List the factors that make a hearing unfair and put them all together: that’s the CSRT on a good day. In brief, the CSRT relies predominantly on evidence a detainee cannot see; affirmatively prohibits the assistance of counsel; freely admits statements gained by torture and other coercion; and routinely refuses detainees’ requests to call witnesses or present exculpatory evidence. In addition, the CSRT’s panels of mid-level officers lack any structural guarantees of independence. All of the detainees had already been designated “enemy combatants” by the tribunal’s superiors, all the way up to the Secretary of Defense and the President. The CSRT disagreed with those determinations only on rare occasions (about 5 percent of the time). And, on several of those occasions, the tribunal’s superiors ordered “do-overs” until the tribunal reached the desired result.
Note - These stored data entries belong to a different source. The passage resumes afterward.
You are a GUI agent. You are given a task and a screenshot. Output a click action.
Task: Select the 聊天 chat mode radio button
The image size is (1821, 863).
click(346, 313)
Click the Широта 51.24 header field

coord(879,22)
The DTA makes it impossible to remedy the CSRT’s flaws. It limits judicial review to whether the CSRT followed its own rules and whether those rules satisfy the Constitution and laws of the United States (to the extent applicable). Exactly what DTA review means is the subject of separate litigation in the D.C. Circuit (Bismullah v. Gates). But one thing is certain: DTA review is confined to the CSRT record, and cannot supply the independent judicial fact-finding that habeas can. For that reason, the DTA-CSRT process will ultimately remain one of garbage in, garbage out.

In one sense, comparing this scheme with habeas corpus is unfair. The DTA-CSRT was never meant to provide an adequate or effective substitute for habeas. This fact alone should make a constitutional difference. When the Supreme Court previously suggested that the Suspension Clause might be satisfied by an “adequate and effective” substitute for habeas, it was considering the constitutionality of alternative review measures that Congress intended to be commensurate with habeas: post-conviction review for federal prisoners under 28 U.S.C. § 2255 in United States v. Hayman and under the D.C. Code (for D.C. prisoners) in Swain v. Pressley. Congress, however, intended DTA review of CSRT findings to be much more circumscribed than habeas, not commensurate with it. Unlike in Hayman and Swain, Congress did not intend to replicate habeas in another forum with the DTA. Rather, Congress set out to create an inferior process for a class of individuals it believed had no right to habeas corpus (or to anything else for that matter). Trying to make the DTA-CSRT into a substitute for habeas is like trying to fit a square peg in a round hole.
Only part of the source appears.